→ Required work
• a. Reproduce word for word the passage of the joint poll report starting at "Joint Israeli Palestinian" and ending at "Ramallah and Jerusalem.".
• b. In the joint poll report, what share of Palestinians judge Obama's policy to be more supportive of Israel?

++++ Excerpt to read

Joint Israeli Palestinian Poll, August 2009 - Foundation Office Palestinian Territories
These are the results of the most recent poll conducted jointly by the Harry S. Truman Research Institute for the Advancement of Peace at the Hebrew University of Jerusalem and the Palestinian Center for Policy and Survey Research in Ramallah, between August 9-15, 2009. This joint survey was conducted with the support of the Ford Foundation Cairo office and the Konrad Adenauer Stiftung in Ramallah and Jerusalem.
Following the intensified American diplomatic activity in the region in recent months, a majority of Palestinians think that Obama’s policy is more supportive of Israel (64%). Among Israelis 40% think Obama’s policy is more supportive of the Palestinians; only 12% think it is more supportive of Israel. Compared to a poll conducted December 2008, in proximity to Obama’s election, Israelis are less enthusiastic about American involvement in the region, more worried about the continuation of American support, and less willing to accept American pressure. Palestinians see now American involvement somewhat more favorably than in December.
Following Fateh’s Sixth Congress held last week, 27% of the Palestinians think the new Fateh leadership will be more able than the previous one to end Israeli occupation, 28% think it will be less able, and a plurality of 38% think there will be no difference. In light of the resolutions taken by the Fateh Congress, a majority 59% of Israelis do not believe Israel has a partner for peace negotiations.

++++++++
++++ Data provided

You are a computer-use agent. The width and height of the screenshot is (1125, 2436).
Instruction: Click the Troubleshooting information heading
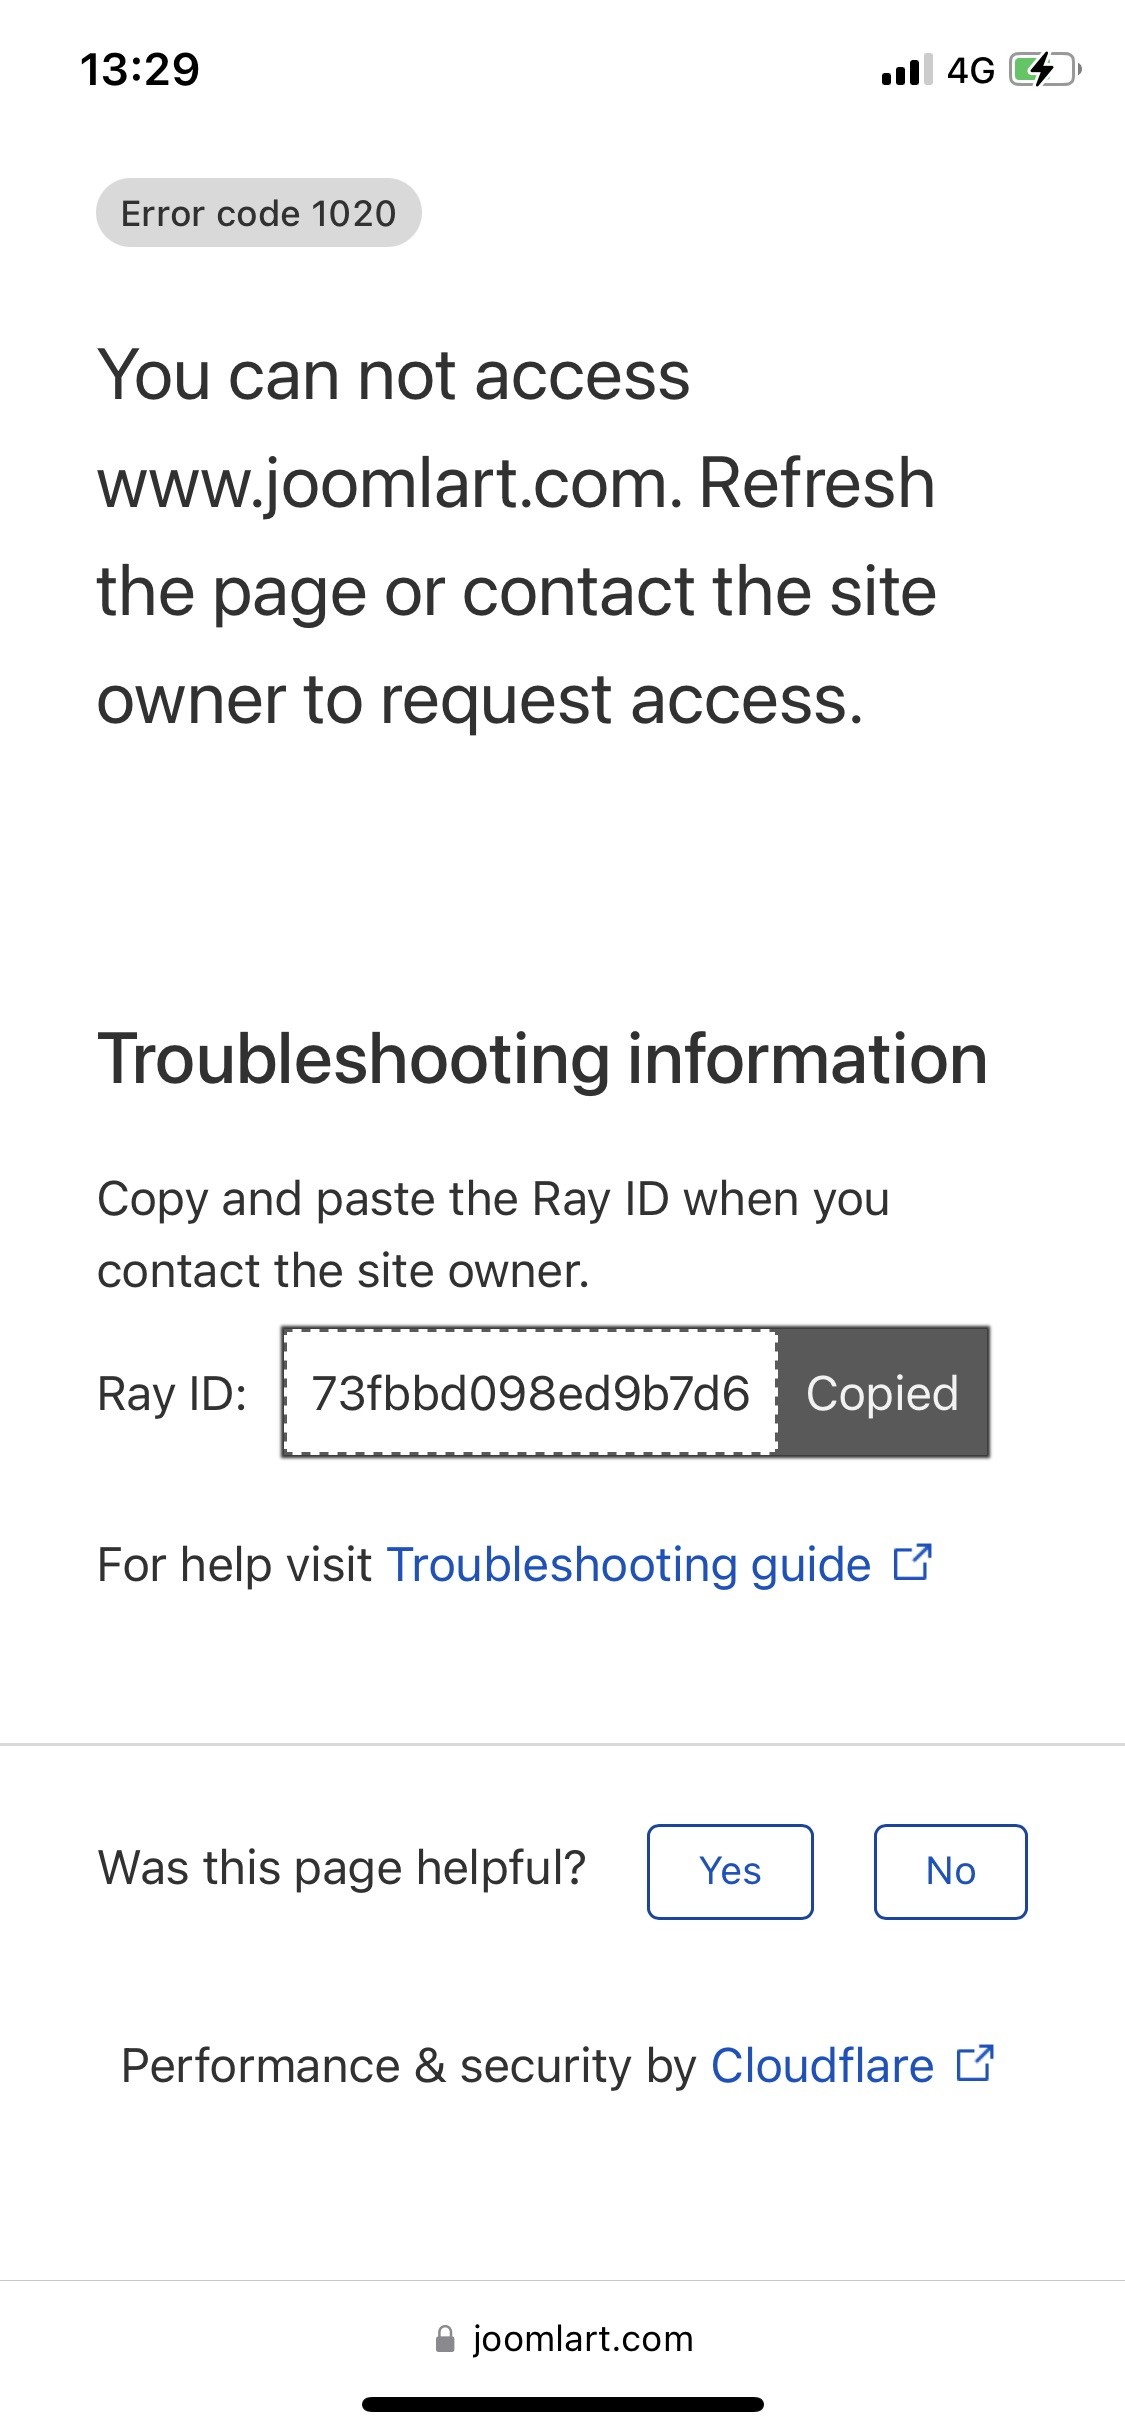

++++++++

→ Solutions per task
• a.
Joint Israeli Palestinian Poll, August 2009 - Foundation Office Palestinian Territories
These are the results of the most recent poll conducted jointly by the Harry S. Truman Research Institute for the Advancement of Peace at the Hebrew University of Jerusalem and the Palestinian Center for Policy and Survey Research in Ramallah, between August 9-15, 2009. This joint survey was conducted with the support of the Ford Foundation Cairo office and the Konrad Adenauer Stiftung in Ramallah and Jerusalem.

• b. 64%